═════ Document passage

The Varlabs subdirectory (which can be easily accessed by just clicking on its name from the Uexplore directory page) provides a series of codebook text files, which just happen to double as SAS source code used to provide variable labels to all the cell variables we'll be storing on our SAS data sets in this collection. We also have created a series of metadata data sets which will be of much importance to us, but not to you (unless you want to do your own software-generation thing). We have not yet written our SAS code to actually read the 47 csv files and generate the SAS data sets, but we have a model from last decade that we can use. We really cannot test any such code until we have some data. The Bureau has not seen fit to let us have access to any test files this decade, so we have to wait for the first "live" files, which we get embargoed access to next Tuesday. That is when the real fun begins for us.
We have not settled on a final strategy for how we shall be partitioning the data for a state into multiple SAS data sets. But here is the tentative plan. We create six data sets for each state:
a. Mopco: (Replace “Mo” with whatever state or “us”): Only the pco data tables are saved here. These tables will not be on any other data set. (pco is a new table-type for 2010: Person data tables available only at county level and "above").

══════════

*Your goal*.
Please list every number the passage gives, whether in digits or spelled out, and state what each one counts or refers to.

═════ Dataset entries

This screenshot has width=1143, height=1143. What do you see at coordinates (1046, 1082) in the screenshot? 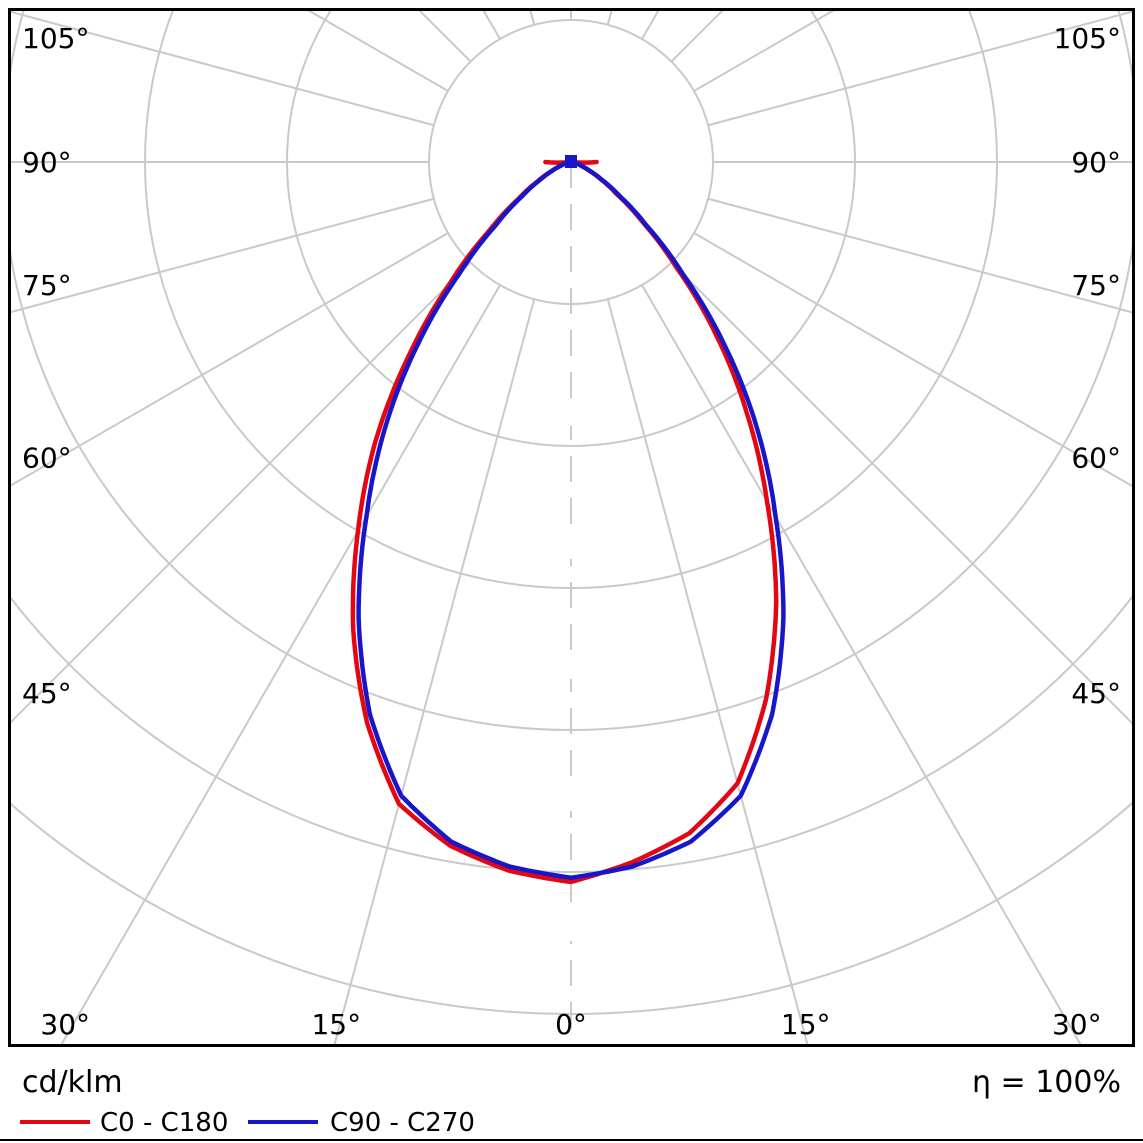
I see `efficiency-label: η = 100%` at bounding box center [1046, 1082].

══════════
═════ Dataset entries

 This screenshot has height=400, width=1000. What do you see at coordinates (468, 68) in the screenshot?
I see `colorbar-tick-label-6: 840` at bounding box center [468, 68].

══════════

*Written reply*.
- 47: the csv files the SAS code will read to generate the SAS data sets
- six: the data sets to be created for each state
- 2010: the year for which pco is a new table type